Das Ergebnis ist ein Programm, das nicht nur Sprachunterricht, sondern auch Literatur oder Musikseminare anbietet. Mehr als ein Dutzend Dozenten leiten über 40 Kurse. Auch Einzelveranstaltungen wie Buchvorstellungen, Filmvorführungen oder Podiumsdiskussionen gehören zum Angebot der JVHS. Dabei, so Meidler-Waks, gebe es regelmäßig Kooperationen mit verschiedenen Institutionen und Organisationen aus Politik und Kultur, um ein breites Publikum zu erreichen. Die Teilnehmer kämen aus allen Altersgruppen, seien unterschiedlicher Herkunft und ihre Motivation zur Teilnahme an den Veranstaltungen sei jeweils verschieden. Das lasse sich gut an den Deutschkursen beobachten, die ursprünglich für russische Zuwanderer eingerichtet wurden, aber inzwischen von Menschen aus Südamerika, Japan oder auch Italien besucht würden.

Liebe zum Orient

Unter den Kursen ist „Hebräisch für Anfänger“ besonders beliebt. Mittwochs unterrichtet Sylvia Powels-Niami, die ihre Liebe zum Orient bereits als Kind entdeckte. Mit 12 Jahren begann sie Hebräisch zu lernen, später studierte sie Semitistik, Arabistik, Islamwissenschaft und Judaistik. Im Unterricht erklärt sie immer wieder die Parallelen zwischen Hebräisch und Arabisch, die beide aus dem Aramäischen entstanden und sich strukturell gleichen. Deshalb besucht etwa die 35-jährige Silva Schröder neben dem Hebräisch- auch den Arabischkurs bei Powels-Niami. Die junge Ärztin bereist gern den Orient und findet es wichtig, einige Worte der Landessprachen zu beherrschen. „Das schafft einen besonderen Zugang zu den Menschen“, sagt sie. Die Dozentin, die bereits an Universitäten in Israel und Ägypten gelehrt hat, regt in ihrem Unterricht auch stets dazu an, den Orient als Gesamtkontext zu begreifen. „Ich versuche so, auf kulturhistorischer Ebene Brücken zu bauen“, meint Powels-Niami.
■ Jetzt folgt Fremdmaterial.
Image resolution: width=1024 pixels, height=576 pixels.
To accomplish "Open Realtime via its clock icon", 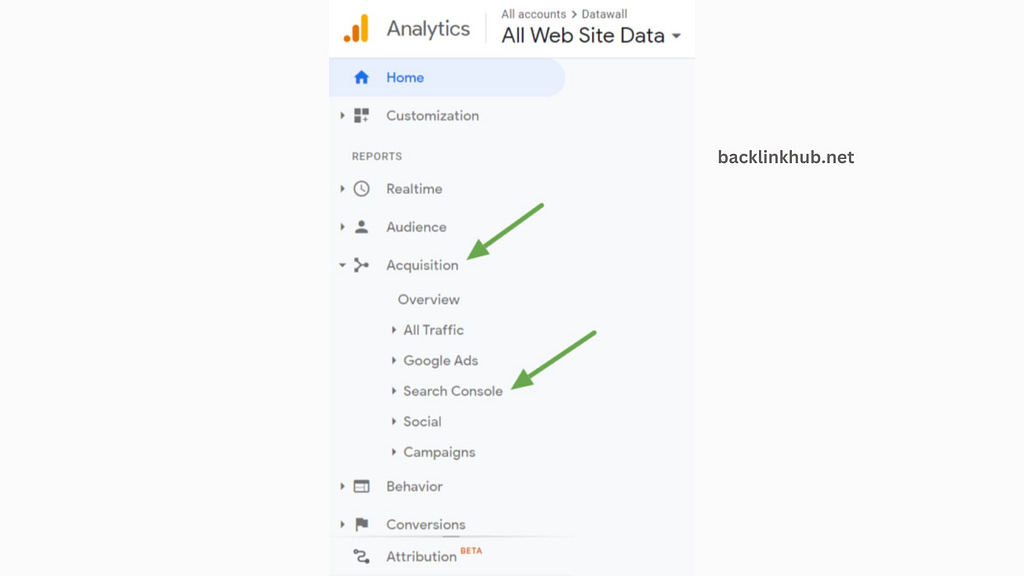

An diesem Montag feiert die Jüdische Volkshochschule ihr 50-jähriges Bestehen. Unter den KursteilnehmerInnen befinden sich viele ältere Menschen. Ein 75-jähriger Teilnehmer, der Zilbergs Kurs „Jüdische Tradition“ besucht, ist kein Jude, fühlt sich dem Judentum aber verbunden. „Ich bin gezogen worden zur Heiligen Schrift“, sagt der Rentner. Er erinnere sich noch gut daran, was ihm Familienmitglieder von der Pogromnacht am 9. November 1938 erzählt haben: Viele Straßen seien gesperrt gewesen und sein Onkel habe an der Ecke zur Kantstraße gestanden und gesehen, wie die von den Nazis angezündete Synagoge brannte. „Das ist doch hier“, sagt er.